Formé à la couture et à l’élégance très parisienne chez Christian Dior, Jean-Louis Scherrer ouvrit sa propre maison de couture en 1962, dévoilant une mode toute en fluidité, souplesse, virtuosité; une mode nomade aussi, inspirée de ses fréquents voyages en Asie et en Orient, avec toujours cette touche d’extrême raffinement qui fait sa griffe. Jean-Louis Scherrer habilla les plus grands noms : Farah Diba, la famille Kennedy, la princesse Paola de Belgique, madame Giscard d’Estaing, Michèle Morgan, Sophia Loren, Raquel Welch, Isabelle Adjani, Françoise Sagan et tant d’autres. Le livre qui vient de lui être consacré*, retrace son parcours, illustré de quelques-unes de ses somptueuses créations.
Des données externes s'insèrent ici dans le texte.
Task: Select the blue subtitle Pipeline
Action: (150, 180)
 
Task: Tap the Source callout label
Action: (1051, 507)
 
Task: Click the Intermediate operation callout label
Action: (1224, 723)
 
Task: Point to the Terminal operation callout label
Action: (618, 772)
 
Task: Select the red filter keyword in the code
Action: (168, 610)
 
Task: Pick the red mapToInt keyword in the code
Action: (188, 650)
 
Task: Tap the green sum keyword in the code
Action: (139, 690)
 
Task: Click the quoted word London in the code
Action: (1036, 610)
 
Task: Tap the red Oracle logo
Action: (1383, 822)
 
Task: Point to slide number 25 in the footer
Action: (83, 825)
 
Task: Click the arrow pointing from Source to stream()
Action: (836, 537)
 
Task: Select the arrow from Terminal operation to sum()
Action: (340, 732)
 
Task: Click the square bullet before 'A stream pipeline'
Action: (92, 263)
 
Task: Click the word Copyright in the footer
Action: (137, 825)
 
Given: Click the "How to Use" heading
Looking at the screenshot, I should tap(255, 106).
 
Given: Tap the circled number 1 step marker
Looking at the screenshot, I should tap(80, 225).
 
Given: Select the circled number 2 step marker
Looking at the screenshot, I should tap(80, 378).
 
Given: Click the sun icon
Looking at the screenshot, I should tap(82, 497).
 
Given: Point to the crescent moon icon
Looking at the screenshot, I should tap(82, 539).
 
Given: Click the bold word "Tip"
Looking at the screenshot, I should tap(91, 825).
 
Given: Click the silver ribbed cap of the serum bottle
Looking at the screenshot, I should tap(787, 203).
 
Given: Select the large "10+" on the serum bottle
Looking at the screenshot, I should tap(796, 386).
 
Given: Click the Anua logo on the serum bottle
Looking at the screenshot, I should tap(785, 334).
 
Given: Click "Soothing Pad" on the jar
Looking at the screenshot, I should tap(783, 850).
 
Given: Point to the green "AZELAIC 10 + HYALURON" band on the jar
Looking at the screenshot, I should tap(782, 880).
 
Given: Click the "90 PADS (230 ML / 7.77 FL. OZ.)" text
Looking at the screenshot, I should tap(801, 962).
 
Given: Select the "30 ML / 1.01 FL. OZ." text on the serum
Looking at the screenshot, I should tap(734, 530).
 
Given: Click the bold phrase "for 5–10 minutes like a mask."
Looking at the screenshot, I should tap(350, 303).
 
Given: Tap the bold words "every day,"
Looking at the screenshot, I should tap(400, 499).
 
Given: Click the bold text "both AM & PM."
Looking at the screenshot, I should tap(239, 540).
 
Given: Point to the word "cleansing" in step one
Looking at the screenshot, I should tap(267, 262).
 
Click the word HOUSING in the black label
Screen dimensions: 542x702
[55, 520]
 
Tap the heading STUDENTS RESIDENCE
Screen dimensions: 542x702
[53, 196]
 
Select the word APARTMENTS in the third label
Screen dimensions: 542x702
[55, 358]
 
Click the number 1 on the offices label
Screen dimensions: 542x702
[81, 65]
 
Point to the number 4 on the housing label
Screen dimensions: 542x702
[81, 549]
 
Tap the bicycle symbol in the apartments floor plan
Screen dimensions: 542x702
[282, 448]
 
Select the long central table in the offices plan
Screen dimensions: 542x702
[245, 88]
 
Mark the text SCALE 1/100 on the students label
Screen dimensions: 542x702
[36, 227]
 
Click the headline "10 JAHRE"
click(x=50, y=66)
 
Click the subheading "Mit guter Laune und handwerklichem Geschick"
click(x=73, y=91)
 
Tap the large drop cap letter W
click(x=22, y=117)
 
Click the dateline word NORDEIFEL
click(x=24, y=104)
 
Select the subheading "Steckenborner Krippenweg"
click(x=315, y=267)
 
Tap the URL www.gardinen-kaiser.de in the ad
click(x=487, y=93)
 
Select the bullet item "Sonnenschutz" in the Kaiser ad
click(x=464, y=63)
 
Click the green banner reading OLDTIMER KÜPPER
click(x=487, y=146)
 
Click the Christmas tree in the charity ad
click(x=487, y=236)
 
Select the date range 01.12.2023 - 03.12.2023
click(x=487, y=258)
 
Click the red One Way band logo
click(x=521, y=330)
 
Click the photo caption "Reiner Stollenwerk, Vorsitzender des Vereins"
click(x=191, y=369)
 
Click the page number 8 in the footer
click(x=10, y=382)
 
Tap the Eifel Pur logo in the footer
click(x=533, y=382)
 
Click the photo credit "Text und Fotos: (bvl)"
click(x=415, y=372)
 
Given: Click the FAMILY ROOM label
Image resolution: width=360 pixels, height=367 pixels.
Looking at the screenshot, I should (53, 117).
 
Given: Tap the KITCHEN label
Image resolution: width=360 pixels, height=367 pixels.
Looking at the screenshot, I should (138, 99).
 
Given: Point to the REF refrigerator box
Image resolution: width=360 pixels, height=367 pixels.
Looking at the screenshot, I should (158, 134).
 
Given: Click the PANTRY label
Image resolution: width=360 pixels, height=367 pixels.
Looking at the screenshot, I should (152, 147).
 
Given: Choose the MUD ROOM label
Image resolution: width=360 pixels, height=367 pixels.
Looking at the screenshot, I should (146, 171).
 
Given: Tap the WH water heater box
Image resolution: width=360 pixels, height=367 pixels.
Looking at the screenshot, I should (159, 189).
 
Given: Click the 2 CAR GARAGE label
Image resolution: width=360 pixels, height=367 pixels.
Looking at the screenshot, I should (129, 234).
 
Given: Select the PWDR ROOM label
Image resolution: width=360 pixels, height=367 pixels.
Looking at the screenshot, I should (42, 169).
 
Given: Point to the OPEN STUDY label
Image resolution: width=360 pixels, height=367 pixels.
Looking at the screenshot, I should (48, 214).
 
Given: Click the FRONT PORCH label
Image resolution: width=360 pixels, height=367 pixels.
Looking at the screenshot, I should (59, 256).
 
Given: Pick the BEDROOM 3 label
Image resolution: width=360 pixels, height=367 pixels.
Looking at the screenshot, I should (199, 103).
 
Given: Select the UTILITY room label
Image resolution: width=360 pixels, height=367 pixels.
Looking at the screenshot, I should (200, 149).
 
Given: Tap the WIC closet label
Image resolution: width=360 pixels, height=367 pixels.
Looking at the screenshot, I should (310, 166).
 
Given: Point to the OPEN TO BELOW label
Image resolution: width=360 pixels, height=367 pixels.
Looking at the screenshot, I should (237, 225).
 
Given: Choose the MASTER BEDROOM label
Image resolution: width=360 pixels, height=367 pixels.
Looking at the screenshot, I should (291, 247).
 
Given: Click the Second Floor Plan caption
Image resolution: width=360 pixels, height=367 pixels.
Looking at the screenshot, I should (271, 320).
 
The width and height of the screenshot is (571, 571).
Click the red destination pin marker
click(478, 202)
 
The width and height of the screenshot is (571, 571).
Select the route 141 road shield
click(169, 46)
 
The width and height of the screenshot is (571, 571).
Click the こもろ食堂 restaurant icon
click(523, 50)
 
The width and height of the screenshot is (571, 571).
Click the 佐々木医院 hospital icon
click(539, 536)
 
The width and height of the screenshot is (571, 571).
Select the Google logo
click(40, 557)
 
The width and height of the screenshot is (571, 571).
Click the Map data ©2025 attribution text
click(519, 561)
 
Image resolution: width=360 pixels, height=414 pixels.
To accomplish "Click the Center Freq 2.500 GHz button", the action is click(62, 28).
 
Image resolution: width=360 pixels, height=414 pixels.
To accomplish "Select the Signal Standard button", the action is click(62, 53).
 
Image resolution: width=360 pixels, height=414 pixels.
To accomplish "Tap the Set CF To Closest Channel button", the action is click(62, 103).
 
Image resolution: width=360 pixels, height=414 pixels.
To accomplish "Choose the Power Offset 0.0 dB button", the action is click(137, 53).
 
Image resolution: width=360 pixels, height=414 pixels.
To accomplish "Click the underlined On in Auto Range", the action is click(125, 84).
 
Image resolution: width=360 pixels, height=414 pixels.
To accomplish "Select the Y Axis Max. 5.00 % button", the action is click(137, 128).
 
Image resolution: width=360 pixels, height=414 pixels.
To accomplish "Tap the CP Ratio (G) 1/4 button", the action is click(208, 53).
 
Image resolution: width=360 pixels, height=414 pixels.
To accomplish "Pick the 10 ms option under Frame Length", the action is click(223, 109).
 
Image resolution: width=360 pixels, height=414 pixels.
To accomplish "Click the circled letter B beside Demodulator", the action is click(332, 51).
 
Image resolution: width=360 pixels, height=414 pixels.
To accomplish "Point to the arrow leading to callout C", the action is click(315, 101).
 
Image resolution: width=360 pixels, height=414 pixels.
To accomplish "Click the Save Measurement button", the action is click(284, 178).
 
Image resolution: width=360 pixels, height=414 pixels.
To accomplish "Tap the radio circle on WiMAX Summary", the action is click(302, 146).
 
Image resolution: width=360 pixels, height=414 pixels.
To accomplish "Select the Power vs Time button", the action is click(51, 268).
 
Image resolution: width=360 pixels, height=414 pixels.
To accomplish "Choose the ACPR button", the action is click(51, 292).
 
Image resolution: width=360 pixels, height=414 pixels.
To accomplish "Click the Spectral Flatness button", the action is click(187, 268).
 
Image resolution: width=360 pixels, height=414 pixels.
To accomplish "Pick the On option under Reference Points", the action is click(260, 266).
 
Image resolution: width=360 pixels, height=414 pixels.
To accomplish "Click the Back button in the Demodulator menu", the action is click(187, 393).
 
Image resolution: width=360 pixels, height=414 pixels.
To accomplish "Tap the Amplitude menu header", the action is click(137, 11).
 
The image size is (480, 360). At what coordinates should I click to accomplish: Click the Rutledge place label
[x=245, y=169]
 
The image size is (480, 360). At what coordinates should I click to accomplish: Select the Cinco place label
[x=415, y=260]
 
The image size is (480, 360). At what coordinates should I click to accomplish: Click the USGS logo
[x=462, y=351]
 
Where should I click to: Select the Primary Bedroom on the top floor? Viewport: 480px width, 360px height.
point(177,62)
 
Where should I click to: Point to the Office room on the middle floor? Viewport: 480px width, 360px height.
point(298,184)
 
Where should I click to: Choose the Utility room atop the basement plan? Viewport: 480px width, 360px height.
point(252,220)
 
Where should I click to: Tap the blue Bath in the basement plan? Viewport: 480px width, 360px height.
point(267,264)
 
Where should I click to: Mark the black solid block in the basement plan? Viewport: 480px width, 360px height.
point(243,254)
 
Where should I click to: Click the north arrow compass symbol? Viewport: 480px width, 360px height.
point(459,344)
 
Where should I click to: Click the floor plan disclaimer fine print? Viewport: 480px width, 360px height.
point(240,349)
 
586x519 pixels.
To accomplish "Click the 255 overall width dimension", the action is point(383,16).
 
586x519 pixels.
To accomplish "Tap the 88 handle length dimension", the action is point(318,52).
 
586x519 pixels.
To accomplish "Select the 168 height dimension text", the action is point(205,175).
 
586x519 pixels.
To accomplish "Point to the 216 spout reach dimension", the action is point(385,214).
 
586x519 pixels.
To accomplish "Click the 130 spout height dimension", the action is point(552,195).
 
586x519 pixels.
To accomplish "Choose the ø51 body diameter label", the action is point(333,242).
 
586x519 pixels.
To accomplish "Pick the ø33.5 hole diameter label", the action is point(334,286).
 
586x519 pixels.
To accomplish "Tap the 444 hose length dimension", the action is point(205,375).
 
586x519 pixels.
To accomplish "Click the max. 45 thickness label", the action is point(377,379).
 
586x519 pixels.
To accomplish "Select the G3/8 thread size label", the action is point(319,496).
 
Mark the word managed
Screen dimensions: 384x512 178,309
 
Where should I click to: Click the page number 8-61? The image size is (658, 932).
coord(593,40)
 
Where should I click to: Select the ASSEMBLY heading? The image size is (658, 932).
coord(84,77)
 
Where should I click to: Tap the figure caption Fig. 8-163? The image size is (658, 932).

Amoureux fidèle du Maroc, il voyagea beaucoup à travers le monde mais fut vite conquis par Marrakech et surtout Tanger où il fit même l’acquisition d’une somptueuse demeure. L’été coïncidant avec la préparation des collections, c’est à Tanger, face au Détroit, que bien des modèles furent imaginés, d’où sans doute l’influence évidente des lignes et de l’habit marocain traditionnel sur quelques-unes de ses plus belles créations .
Un homme de cœur
Homme d’élégance, Jean-Louis Scherrer est aussi homme de cœur, preuve en est son attachement à la Fondation pour l’Enfance dont il est depuis plusieurs années déjà ambassadeur de bonne volonté.
C’est donc tout naturellement qu’il a répondu présent afin de participer à la première édition de Mode Made in Morocco et ainsi soutenir par sa présence l’Association des Femmes du Village d’Outerbat.